Towards a Navy Corps of Nuclear Engineering - robg
http://www.professorbainbridge.com/professorbainbridgecom/2010/02/towards-a-navy-corps-of-nuclear-engineering.html?utm_source=feedburner&utm_medium=feed&utm_campaign=Feed%3A+professorbainbridge%2FsheN+%28ProfessorBainbridge.com+%C2%AE%29&utm_content=Google+Reader
======
carterschonwald
This is actually a pretty reasonable idea. There are several considerations
that need to be worked out first. Specifically:

1) there are few programs in the entire US which have nuclear engineering
degrees (MIT has one, I believe fewer than 10 others do too), a topic
requiring a sufficiently broad range of skills that its almost like a fusion
[sic] of solid state physics (for robust materials), electrohydrodynamics (to
understand anything relating to fusion and plasma), numerical computing
(analytic solutions to realistic PDEs is a funny idea sometimes), as well
complete case analysis of all possible risk and failure modes via
probabilistic model building (there is in fact dedicated software used to
handle the complexity of these models). In short, do we have the educational
capacity to train the people needed?

2) at least with how current nuclear regulation is structured (which would
presumably have to change), technically any new reactor designs that get
approved are "exemptions" to a general ban, so theres actually a lot of time
spent finaggling approval via a somewhat insidery process.
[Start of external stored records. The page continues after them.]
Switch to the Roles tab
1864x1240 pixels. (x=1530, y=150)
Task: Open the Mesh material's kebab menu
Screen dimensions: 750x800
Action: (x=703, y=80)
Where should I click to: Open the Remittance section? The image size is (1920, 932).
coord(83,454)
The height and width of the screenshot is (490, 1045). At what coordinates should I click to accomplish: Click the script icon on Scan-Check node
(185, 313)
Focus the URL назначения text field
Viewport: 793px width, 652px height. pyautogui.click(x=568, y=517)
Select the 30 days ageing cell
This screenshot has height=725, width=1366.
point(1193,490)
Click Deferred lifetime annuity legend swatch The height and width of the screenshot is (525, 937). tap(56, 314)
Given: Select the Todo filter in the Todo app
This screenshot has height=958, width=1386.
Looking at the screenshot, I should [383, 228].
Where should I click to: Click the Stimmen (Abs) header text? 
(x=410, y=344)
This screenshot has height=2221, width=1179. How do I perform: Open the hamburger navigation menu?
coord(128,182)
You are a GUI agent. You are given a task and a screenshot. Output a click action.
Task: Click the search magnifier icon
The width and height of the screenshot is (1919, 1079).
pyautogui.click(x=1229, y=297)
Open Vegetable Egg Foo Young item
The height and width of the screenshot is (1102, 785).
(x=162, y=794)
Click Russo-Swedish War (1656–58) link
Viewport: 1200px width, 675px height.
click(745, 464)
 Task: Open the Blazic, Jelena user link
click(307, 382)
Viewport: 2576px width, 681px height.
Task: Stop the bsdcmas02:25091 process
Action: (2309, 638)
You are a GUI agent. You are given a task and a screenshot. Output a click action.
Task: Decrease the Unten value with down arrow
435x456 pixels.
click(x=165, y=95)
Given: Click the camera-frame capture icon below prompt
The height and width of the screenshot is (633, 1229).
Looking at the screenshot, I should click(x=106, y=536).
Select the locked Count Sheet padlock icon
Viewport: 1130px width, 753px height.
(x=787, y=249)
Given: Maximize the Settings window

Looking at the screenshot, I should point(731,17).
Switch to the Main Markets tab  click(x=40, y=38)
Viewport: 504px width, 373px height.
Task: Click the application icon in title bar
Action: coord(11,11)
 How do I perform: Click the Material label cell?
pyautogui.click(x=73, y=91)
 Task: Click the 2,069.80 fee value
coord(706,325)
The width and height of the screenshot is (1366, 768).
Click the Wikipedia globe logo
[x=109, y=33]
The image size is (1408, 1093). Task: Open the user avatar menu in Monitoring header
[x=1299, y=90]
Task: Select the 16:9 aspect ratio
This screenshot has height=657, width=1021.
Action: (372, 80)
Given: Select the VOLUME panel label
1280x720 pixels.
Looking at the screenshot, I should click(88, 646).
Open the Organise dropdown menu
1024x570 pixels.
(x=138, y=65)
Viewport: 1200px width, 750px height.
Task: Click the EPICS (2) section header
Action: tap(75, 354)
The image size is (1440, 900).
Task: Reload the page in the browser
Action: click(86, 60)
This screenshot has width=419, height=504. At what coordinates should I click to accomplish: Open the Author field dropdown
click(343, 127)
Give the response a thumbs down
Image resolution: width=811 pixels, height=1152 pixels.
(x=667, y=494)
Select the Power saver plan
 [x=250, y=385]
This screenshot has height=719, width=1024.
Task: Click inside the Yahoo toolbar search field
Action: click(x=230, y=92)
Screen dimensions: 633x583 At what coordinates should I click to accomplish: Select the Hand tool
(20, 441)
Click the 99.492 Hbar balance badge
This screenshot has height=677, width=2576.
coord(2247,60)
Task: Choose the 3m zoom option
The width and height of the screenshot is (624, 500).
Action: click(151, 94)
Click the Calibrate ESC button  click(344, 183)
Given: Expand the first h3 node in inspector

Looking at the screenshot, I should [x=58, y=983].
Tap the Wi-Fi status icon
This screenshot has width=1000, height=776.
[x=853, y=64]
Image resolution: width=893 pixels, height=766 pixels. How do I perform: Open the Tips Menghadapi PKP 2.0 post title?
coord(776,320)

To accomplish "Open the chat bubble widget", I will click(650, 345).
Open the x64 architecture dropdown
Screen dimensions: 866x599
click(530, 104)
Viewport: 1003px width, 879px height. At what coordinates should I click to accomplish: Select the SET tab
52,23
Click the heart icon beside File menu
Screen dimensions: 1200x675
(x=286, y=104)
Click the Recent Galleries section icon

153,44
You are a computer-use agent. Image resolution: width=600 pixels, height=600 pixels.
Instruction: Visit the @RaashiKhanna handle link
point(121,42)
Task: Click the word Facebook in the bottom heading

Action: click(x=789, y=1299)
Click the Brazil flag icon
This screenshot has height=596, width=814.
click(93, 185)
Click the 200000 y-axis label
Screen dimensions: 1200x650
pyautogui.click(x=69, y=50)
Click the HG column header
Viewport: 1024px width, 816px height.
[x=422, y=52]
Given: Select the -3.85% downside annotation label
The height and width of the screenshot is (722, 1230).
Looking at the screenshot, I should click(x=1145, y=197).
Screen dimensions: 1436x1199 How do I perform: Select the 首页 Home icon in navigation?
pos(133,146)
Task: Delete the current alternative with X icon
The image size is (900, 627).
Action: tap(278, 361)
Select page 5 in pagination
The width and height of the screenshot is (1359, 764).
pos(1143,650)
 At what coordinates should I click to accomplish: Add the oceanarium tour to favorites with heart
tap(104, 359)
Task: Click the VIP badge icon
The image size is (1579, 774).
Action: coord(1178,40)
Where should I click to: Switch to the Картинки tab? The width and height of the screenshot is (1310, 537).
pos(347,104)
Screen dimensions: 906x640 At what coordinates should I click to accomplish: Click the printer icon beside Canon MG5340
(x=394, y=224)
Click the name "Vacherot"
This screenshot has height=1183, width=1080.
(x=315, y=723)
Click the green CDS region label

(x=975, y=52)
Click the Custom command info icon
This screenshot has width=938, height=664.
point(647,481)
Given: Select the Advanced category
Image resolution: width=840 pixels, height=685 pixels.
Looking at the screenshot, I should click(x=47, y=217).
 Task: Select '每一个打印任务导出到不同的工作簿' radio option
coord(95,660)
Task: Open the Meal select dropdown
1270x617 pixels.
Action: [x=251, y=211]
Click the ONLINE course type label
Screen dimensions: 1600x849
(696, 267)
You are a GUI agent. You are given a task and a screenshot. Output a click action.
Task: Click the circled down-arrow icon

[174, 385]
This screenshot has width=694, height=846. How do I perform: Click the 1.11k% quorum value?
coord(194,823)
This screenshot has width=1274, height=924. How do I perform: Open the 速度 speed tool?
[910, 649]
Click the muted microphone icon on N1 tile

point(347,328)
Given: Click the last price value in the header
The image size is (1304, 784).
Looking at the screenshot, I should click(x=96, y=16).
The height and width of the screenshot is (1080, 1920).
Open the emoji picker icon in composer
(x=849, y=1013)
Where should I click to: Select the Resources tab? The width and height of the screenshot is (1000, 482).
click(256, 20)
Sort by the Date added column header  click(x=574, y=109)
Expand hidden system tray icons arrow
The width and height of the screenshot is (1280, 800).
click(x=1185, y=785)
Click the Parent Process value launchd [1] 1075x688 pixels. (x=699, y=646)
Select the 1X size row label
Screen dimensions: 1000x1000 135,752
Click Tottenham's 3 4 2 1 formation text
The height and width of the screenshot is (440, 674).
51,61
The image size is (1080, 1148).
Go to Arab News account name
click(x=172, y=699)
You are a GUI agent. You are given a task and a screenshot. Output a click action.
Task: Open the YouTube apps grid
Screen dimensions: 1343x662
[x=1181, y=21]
3) I want fusion thats commercially viable! :). The idea of having energy
become functionally free and what would then be possible boggles my mind, and
I don't think anyone can fully comprehend the myriad subtle ways in which the
world would immediately change. Also, while in practice dealing with fission
products/waste isn't that bad (and its much more contained than waste from
conventional power plants), it is logistically tricky to manage both the waste
and all the people who worry about the waste.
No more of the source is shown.